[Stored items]
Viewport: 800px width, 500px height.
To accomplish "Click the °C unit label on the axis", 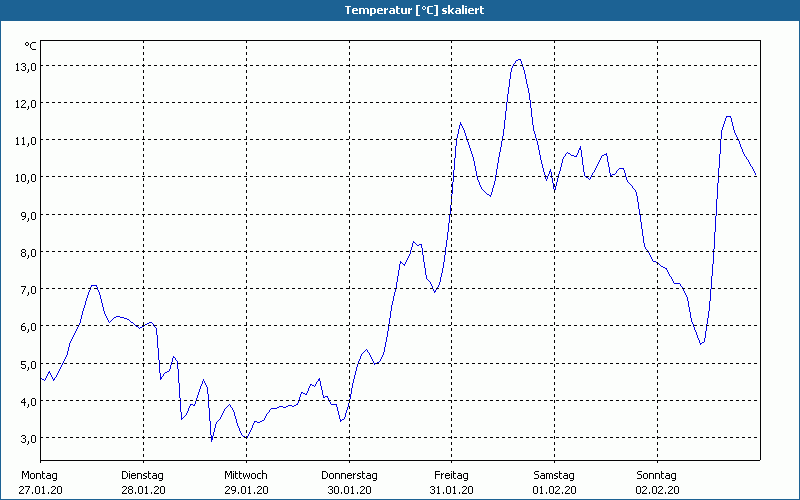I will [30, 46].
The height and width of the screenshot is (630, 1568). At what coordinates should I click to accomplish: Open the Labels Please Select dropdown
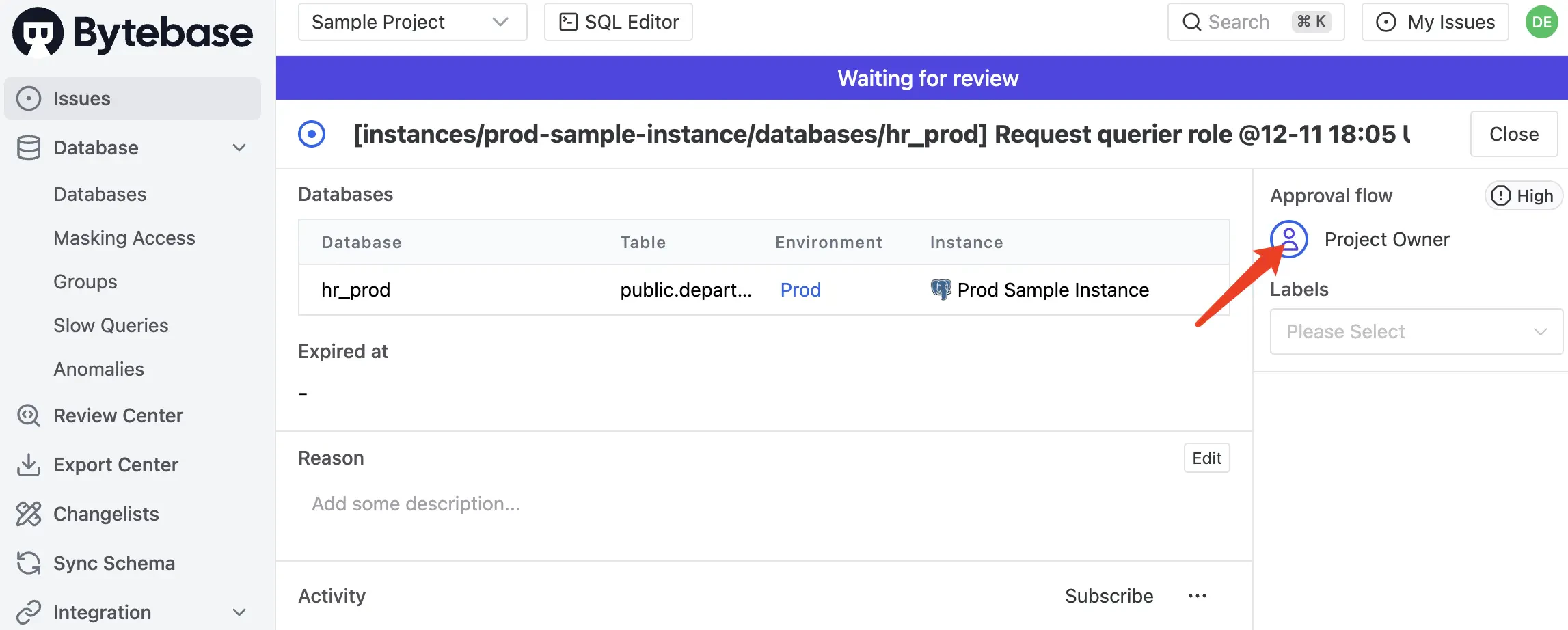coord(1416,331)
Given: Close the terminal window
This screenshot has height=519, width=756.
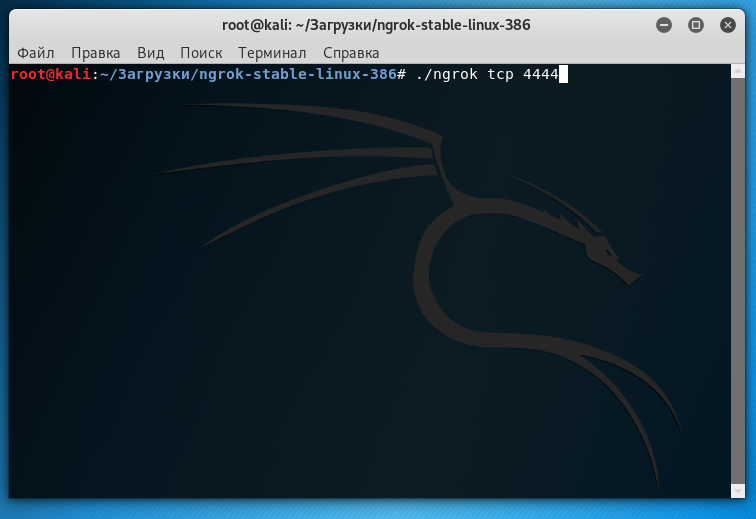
---
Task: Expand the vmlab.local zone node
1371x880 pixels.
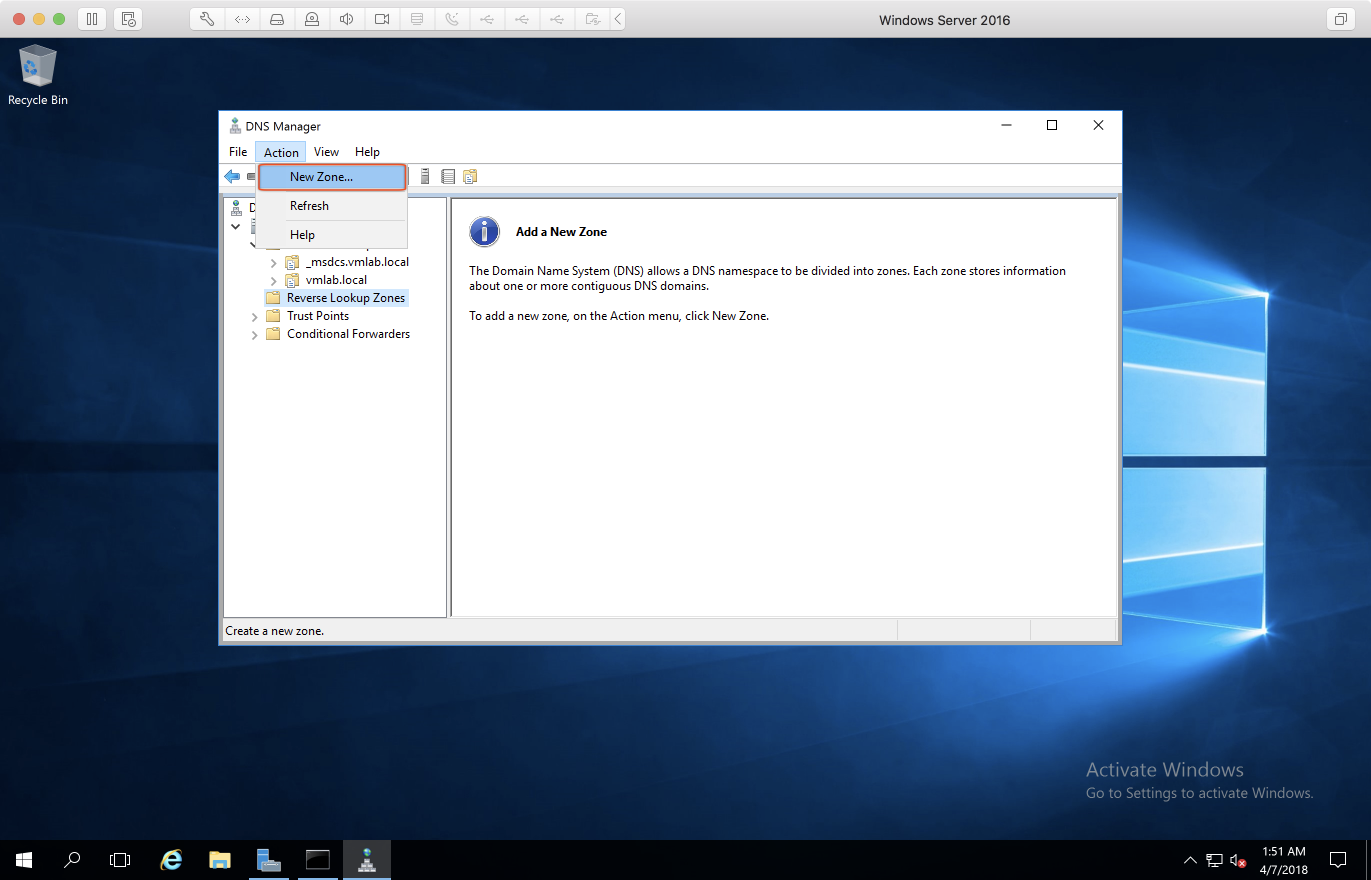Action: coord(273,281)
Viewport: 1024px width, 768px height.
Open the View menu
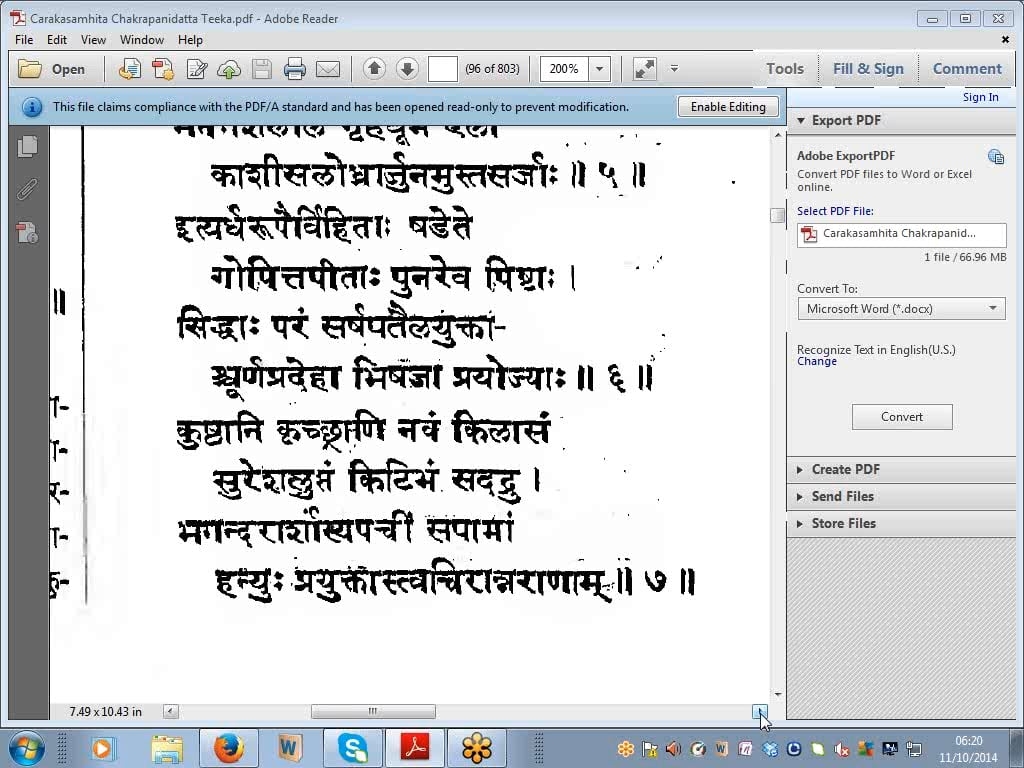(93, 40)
---
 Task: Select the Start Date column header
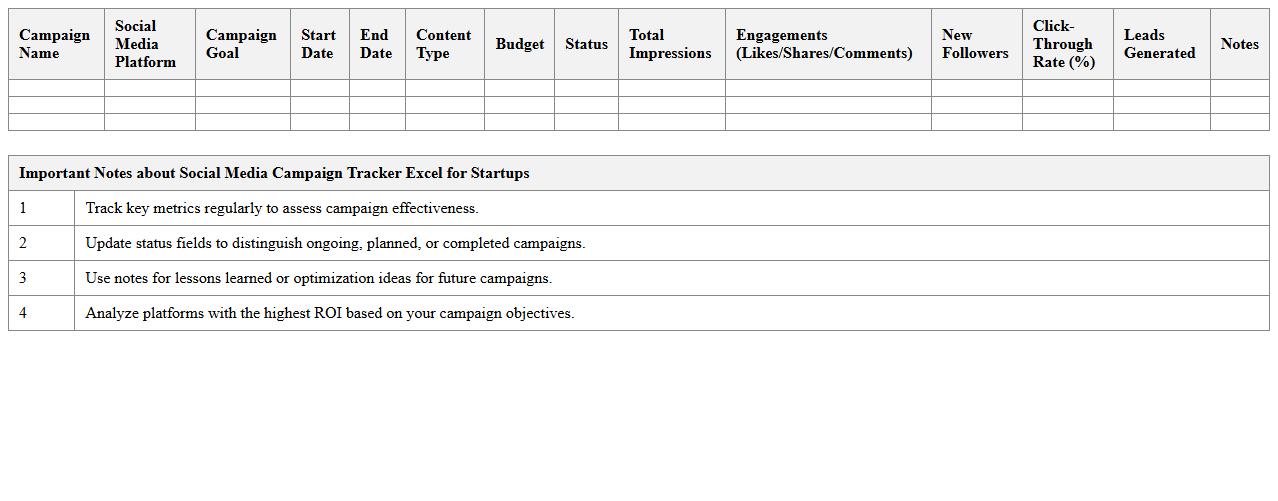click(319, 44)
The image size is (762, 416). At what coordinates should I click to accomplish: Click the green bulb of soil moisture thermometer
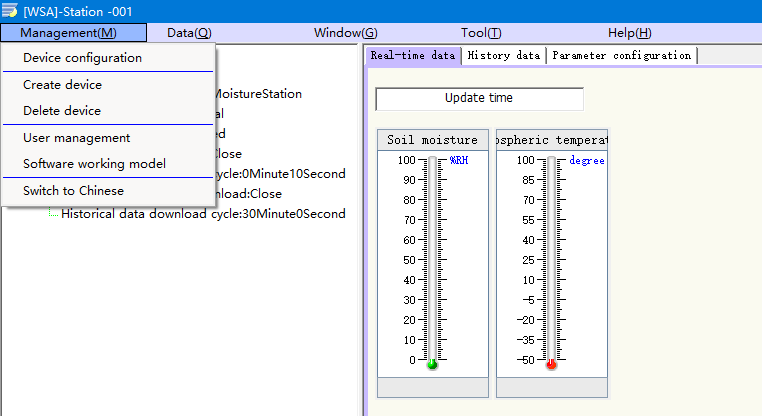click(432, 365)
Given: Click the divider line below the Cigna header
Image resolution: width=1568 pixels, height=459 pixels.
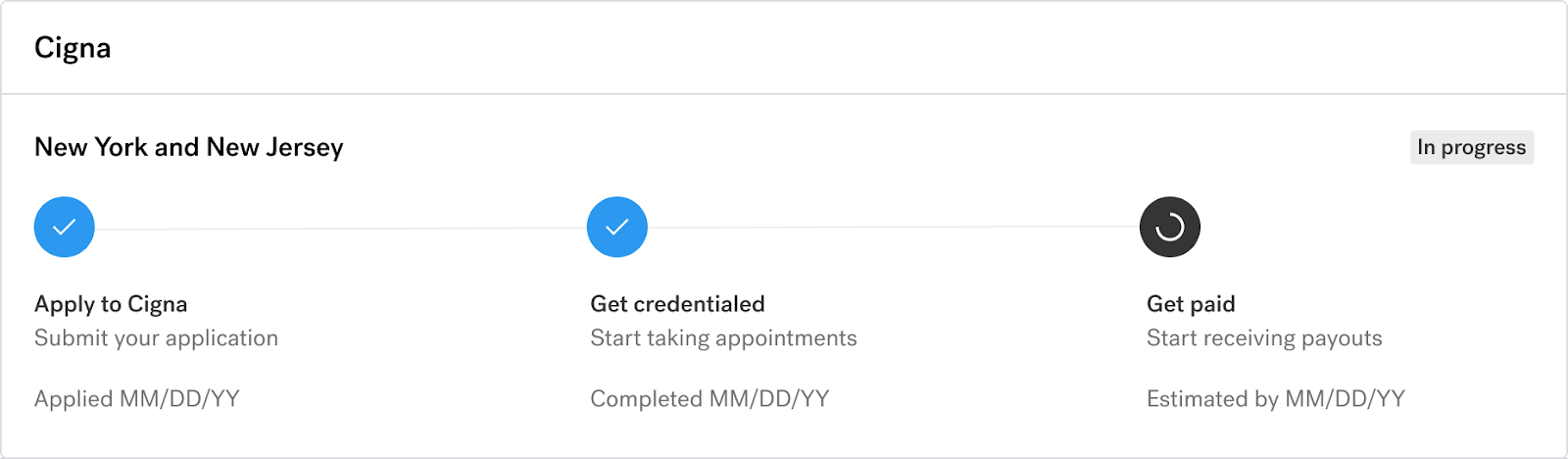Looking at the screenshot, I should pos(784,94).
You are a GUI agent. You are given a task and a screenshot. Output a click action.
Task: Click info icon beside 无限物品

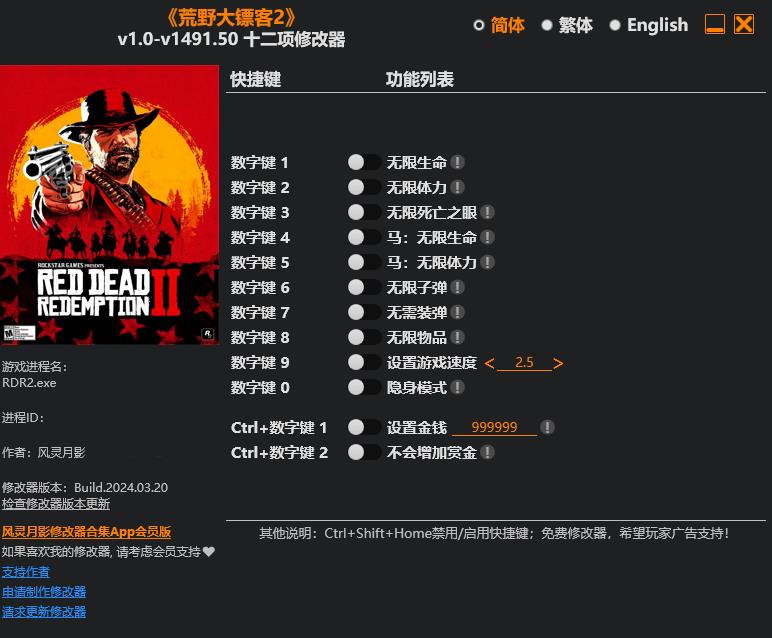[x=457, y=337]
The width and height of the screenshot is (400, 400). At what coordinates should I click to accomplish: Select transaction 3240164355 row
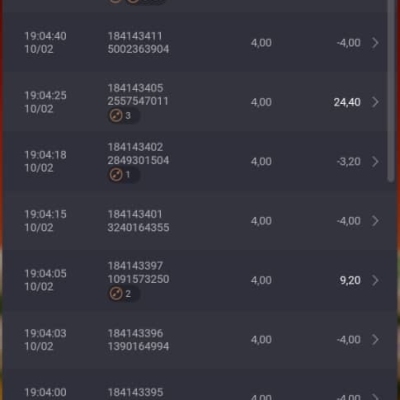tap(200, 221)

→ Work required
When the entries above show the word "Viewport" in a line, copy that line out.

→ Written response
Viewport: 800px width, 500px height.
Viewport: 1024px width, 768px height.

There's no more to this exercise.